“That thing must chug a lot of gas,” I said to my friend who was proudly running his right hand down the side of his big new SUV.
“Not an issue now,” he said as he stopped and patted the fuel cap, a confident gesture referring to low fuel prices. “Besides, it gets better mileage than the last beast I had.”
Those words will resonate all the way to Hampstead Cemetery in London, I thought. No doubt William Stanley Jevons, 19th century economist, would be smiling in his grave. His theories are being validated – yet again. “It is wholly a confusion of ideas,” Jevons wrote in 1865, “to suppose that the economical use of fuel is equivalent to a diminished consumption. The very contrary is the truth.”
Today’s data says it all.
Average fuel economy of sales-weighted new vehicles is up by 21% from the time when oil prices topped $147/B in 2008. Adding to already cheaper driving costs, US retail gasoline prices are down by 30% since the oil markets collapsed. Yet as Jevons predicted, consumers are eating up their newfound energy windfall by upsizing their vehicles and driving more. In the parlance of energy economics, this is called the “rebound effect.”
And consumption of fuel-burning equipment and fuel is certainly rebounding. After nearly five years of moderation, monthly sales of heavier vehicles with larger displacement engines, like SUVs and pickup trucks, are on the rise again relative to lighter vehicles. This past April over 55% of all vehicles sold in North America were pickup trucks and SUVs – up from a 50% average between 2009 and 2014. Although the efficiency of heavier vehicles has also improved, upsizing from a lighter car to a heavier truck equals heavier overall fuel use.

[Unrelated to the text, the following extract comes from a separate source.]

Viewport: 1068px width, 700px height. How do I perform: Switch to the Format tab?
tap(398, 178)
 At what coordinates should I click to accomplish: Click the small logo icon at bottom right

A 2007 study by the U.K. Energy Research Centre on the rebound effect found that when people have the choice to buy a more fuel-efficient vehicle their inclination is to rebound by up to 30% off the assumed gains. In other words, consumers trade in some of their potential gains by shifting to bigger gas-guzzlers and by driving more. This works against a 21% gain in average fuel economy.
In fact, after flat lining for more than five years, Americans are starting to drive more. The vehicle miles travelled (VMT) indicator in the US is tracking a return to record levels this year, challenging the high set in 2007. By extension, US gasoline consumption set an all time high last week, with year-over-year growth already up by 3.4%. New consumption records are likely to be shattered this summer and the U.S. Energy Information Agency now expects that US oil demand will grow more than China’s this year.
But greater consumption on the back of cheap fuel and greater efficiency is not only an American phenomenon. Global oil consumption growth estimates for 2015 and 2016 are now expected to top 1.2 million barrels per day each year. More upward revisions are likely as long as oil and fuel prices stay as low as they are now. And if economies get healthier, the pull on the oil producers will be even harder.
This double cocktail of cheap fuel and better fuel economy is yet again a stimulus for gratuitous consumption that will contribute to another round of rising oil prices. Like watching a short YouTube video that keeps looping over and over again, the repetitiveness of this economic phenomenon we’re witnessing is nothing new. We saw it happen post both the 1973 and 1979 oil price shocks.
Although Jevons wrote of coal consumption and steam engine efficiency in his 1865 book The Coal Question, his dialog is fungible for oil and the machines that consume petroleum products: “It is the very economy of its use which leads to its extensive consumption. It has been so in the past, and it will be so in the future. Nor is it difficult to see how this paradox arises.”
No, it wasn’t difficult to see Jevons’ paradox as I opened the heavy door of the new SUV. “Nice machine,” I said to my friend. “We’ve come a long way since the steam engine.”
Then I thought to myself, but we haven’t traveled far at all in terms of behavior.